Non seulement cet accord priva les salariés de l'éducation d'un important moyen de pression mais encore il les divisa. Ceux qui devaient ne pas être touchés par les mesures de décentralisation étaient parmi les mieux rétribués les médecins scolaires, les assistants et conseillers sociaux tandis que ceux qui se trouvaient au bas de l'échelle salariale continuaient d'être touchés. L'accord du 10 juin montra que les syndicats rejetaient toute résistance coordonnée au gouvernement.
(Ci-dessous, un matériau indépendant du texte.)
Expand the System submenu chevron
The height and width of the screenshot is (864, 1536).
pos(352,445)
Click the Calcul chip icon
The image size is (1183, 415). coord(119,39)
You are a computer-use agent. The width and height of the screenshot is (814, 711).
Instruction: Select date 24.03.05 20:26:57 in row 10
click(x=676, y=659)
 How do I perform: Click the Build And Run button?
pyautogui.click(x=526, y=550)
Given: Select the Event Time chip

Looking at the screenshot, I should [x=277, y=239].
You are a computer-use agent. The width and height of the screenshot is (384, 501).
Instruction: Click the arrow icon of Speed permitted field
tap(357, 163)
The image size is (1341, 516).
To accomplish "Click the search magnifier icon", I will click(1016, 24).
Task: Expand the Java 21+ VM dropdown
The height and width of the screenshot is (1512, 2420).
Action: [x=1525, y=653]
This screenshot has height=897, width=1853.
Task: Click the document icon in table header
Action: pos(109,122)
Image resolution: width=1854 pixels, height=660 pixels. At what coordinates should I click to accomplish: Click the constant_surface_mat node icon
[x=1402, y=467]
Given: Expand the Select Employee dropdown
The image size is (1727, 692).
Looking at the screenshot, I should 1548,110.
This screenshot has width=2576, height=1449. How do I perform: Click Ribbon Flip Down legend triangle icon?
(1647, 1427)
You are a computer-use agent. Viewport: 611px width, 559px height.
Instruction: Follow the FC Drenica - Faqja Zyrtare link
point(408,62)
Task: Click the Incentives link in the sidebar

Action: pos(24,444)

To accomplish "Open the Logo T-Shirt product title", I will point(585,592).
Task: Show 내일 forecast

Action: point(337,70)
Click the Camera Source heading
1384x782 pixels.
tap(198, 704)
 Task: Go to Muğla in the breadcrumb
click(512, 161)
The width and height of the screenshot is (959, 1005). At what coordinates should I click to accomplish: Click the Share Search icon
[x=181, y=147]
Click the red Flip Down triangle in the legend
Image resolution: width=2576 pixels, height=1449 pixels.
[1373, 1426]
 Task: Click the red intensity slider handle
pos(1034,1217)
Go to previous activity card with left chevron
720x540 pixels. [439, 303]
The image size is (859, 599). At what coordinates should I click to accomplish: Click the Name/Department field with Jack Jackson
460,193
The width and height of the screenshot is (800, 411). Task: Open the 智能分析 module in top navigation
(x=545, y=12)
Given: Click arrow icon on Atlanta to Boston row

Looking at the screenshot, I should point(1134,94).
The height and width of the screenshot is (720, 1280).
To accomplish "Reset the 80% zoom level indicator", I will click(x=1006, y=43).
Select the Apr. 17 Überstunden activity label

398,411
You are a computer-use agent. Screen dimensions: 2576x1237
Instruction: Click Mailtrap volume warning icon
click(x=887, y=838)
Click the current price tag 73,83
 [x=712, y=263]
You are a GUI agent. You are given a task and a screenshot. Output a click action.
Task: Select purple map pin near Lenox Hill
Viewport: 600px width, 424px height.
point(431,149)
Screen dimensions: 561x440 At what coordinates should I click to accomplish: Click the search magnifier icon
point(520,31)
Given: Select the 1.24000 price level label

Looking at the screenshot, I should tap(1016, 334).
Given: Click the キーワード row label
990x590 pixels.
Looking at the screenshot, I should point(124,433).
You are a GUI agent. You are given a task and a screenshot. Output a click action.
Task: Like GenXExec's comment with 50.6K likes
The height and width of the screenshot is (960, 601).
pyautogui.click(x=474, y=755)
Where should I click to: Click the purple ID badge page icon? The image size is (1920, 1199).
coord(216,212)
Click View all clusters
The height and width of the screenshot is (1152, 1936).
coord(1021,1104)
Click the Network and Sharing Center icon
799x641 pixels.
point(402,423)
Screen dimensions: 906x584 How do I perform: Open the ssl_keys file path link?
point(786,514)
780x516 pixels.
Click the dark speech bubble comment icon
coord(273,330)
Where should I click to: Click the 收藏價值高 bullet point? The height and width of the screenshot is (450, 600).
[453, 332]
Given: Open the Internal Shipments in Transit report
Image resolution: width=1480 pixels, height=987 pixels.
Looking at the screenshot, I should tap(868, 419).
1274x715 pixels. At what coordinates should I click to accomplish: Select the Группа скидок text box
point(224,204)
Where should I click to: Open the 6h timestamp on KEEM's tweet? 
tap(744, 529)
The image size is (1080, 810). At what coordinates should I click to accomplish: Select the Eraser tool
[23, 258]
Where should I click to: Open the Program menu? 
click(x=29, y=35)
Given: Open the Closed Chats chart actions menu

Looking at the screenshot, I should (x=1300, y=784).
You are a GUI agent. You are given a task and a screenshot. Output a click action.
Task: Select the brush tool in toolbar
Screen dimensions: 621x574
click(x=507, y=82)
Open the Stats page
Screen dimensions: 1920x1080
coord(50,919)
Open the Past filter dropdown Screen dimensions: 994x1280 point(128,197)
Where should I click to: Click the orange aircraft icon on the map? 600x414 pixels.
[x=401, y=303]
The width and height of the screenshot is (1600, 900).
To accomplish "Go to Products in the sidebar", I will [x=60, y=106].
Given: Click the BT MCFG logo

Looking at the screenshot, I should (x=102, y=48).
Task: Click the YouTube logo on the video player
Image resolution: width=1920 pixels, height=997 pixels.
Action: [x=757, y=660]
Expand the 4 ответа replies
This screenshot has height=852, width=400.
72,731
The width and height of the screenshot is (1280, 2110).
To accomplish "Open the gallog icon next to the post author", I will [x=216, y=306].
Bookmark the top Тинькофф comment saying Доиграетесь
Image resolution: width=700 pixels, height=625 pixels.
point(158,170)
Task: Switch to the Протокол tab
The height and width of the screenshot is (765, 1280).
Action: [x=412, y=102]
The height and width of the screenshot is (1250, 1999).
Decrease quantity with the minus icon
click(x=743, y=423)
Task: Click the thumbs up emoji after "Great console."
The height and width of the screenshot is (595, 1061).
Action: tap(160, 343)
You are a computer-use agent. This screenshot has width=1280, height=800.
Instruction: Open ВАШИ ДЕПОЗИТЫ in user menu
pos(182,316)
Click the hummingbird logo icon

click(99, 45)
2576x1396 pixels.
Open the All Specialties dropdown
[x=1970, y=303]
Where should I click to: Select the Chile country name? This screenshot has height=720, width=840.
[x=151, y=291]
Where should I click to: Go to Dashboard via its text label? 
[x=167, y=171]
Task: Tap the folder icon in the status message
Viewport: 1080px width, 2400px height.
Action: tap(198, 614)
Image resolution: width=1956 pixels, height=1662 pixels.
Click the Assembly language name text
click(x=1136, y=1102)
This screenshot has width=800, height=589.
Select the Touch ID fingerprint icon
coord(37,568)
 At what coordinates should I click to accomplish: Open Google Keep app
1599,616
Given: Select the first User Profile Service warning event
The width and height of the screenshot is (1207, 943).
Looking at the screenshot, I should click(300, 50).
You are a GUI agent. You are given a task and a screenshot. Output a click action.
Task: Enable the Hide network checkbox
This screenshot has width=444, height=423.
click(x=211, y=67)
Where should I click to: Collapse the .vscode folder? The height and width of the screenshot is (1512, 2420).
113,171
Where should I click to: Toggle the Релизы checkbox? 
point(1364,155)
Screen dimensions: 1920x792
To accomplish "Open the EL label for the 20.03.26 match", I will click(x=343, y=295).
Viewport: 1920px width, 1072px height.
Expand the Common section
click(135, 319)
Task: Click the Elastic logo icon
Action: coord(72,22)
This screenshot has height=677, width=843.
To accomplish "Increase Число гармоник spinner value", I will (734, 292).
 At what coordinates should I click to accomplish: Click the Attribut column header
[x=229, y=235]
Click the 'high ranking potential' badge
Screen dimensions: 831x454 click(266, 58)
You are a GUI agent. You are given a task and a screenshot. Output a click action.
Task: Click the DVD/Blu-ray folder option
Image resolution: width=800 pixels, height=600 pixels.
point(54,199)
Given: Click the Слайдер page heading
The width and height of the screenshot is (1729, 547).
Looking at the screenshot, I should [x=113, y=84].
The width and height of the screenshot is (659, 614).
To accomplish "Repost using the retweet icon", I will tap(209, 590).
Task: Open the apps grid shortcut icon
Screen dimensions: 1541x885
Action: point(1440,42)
Enfin, Francois Fillon, le ministre responsable de la réforme des retraites, rendit hommage à l'Assemblée nationale au rôle joué par la CGT en désarmant le mouvement. Ce que Le Monde commenta ainsi le 17 juin : « François Fillon, ministre du travail, reconnut publiquement le rôle joué par la CGT pour désarmer le mouvement et félicita Bernard Thibault son dirigeant, éloge dont ce dernier se serait bien passé. On peut lire dans Le Monde du 17 juin : « François Fillon a d'ailleurs tenu à rendre hommage à la CGT et à son secrétaire général, Bernard Thibault, pour son 'attitude responsable'. En soulignant ainsi 'l'opposition raisonnable' de la CGT, 'même dans les moments de tension', le ministre du travail sait gré à la centrale de Montreuil de s'être évertuée à empêcher la généralisation d'un mouvement qui risquait d'échapper à son contrôle»
Jacques Chirac exprima lui aussi sa reconnaisance aux syndicats. Le président qui s'était tenu en retrait pendant le conflit, se posa le 12 juin en arbitre au-dessus des partis. Il n'y avait « ni vainqueur ni vaincu », pontifia-t-il lors d'un discours à Toulouse. Il fit un éloge cynique des enseignants qui auraient lutté « pour permettre aux épreuves du baccalauréat de se dérouler sur tout le territoire national ». Le Monde remarqua à ce propos que « les collaborateurs de M. Chirac [avaient] attendu d'avoir la certitude que les épreuves du bac se déroulaient sans heurt pour ciseler cet éloge ».
Le rôle de l'extrême gauche
La tâche de couvrir la nudité des syndicats d'une feuille de vigne revint aux parti de l'extrême gauche. Etant donné la banqueroute évidente de la gauche majoritaire c'était là une tâche importante. Lutte ouvrière, la Ligue communiste révolutionnaire et le Parti des Travailleurs avaient obtenu plus de dix pour cent des voix au premier tour de l'élection présidentielle de 2002, les médias suivaient attentivement leurs prises de position et leurs membres étaient presque partout présents sur place. Mais au lieu d'agir en tant qu'alternative, ils agirent en tant qu'intercesseurs de la bureaucratie syndicale.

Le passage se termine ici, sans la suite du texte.